*Problem to solve*
Copy each line in the data below that contains the word "will".

Stored items
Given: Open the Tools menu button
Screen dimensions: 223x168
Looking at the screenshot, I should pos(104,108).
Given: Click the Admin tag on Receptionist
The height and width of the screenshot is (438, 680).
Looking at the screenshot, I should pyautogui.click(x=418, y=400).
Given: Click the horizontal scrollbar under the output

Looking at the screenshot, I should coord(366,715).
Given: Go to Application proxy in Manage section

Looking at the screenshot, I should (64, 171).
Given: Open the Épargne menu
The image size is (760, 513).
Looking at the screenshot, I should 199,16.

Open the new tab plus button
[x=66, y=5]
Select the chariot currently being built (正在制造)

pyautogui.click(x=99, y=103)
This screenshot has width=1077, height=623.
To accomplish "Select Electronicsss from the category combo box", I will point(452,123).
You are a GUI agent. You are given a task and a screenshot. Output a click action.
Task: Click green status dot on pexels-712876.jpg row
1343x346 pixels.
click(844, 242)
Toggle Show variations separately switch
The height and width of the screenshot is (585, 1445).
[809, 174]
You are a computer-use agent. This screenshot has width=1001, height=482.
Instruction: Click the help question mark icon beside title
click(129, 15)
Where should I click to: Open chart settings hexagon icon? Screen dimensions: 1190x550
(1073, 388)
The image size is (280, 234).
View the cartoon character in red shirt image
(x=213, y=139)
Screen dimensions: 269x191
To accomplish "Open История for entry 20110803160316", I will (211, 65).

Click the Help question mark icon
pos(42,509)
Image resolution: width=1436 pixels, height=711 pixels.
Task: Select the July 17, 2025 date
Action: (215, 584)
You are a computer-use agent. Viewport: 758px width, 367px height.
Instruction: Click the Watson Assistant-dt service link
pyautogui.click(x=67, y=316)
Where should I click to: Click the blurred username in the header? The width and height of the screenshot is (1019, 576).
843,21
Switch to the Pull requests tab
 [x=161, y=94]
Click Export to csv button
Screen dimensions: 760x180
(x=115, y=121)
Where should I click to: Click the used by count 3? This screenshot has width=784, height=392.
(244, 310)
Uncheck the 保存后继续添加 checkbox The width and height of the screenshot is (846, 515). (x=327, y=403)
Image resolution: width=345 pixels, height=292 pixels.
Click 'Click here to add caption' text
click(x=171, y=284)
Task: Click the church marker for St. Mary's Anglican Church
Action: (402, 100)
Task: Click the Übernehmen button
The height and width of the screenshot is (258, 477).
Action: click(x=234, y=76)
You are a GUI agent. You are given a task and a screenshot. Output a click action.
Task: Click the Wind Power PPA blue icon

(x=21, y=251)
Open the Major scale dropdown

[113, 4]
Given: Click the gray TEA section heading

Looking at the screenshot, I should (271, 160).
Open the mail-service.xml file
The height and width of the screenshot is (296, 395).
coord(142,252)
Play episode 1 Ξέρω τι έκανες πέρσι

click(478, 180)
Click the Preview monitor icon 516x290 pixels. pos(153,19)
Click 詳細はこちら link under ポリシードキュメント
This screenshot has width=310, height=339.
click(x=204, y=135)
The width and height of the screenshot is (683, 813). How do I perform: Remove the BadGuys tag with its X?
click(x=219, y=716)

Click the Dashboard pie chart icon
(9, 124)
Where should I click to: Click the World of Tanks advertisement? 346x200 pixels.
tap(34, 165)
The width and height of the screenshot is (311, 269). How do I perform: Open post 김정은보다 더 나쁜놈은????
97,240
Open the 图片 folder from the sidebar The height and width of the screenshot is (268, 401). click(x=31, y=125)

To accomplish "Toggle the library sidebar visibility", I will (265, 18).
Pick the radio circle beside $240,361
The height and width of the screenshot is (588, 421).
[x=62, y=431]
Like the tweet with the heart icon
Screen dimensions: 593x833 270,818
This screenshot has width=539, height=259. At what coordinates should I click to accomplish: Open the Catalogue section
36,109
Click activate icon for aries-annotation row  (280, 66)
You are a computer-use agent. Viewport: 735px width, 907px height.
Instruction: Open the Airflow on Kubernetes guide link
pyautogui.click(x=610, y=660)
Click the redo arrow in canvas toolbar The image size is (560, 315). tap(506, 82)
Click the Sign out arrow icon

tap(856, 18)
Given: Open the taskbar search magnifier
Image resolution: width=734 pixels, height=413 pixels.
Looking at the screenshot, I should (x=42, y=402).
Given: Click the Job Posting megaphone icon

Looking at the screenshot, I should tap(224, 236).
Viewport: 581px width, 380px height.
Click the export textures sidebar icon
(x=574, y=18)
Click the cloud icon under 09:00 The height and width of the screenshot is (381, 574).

*Task response*
To accomplish "Select Electronicsss from the category combo box", I will point(452,123).
To accomplish "Open История for entry 20110803160316", I will (211, 65).
To accomplish "Toggle the library sidebar visibility", I will (265, 18).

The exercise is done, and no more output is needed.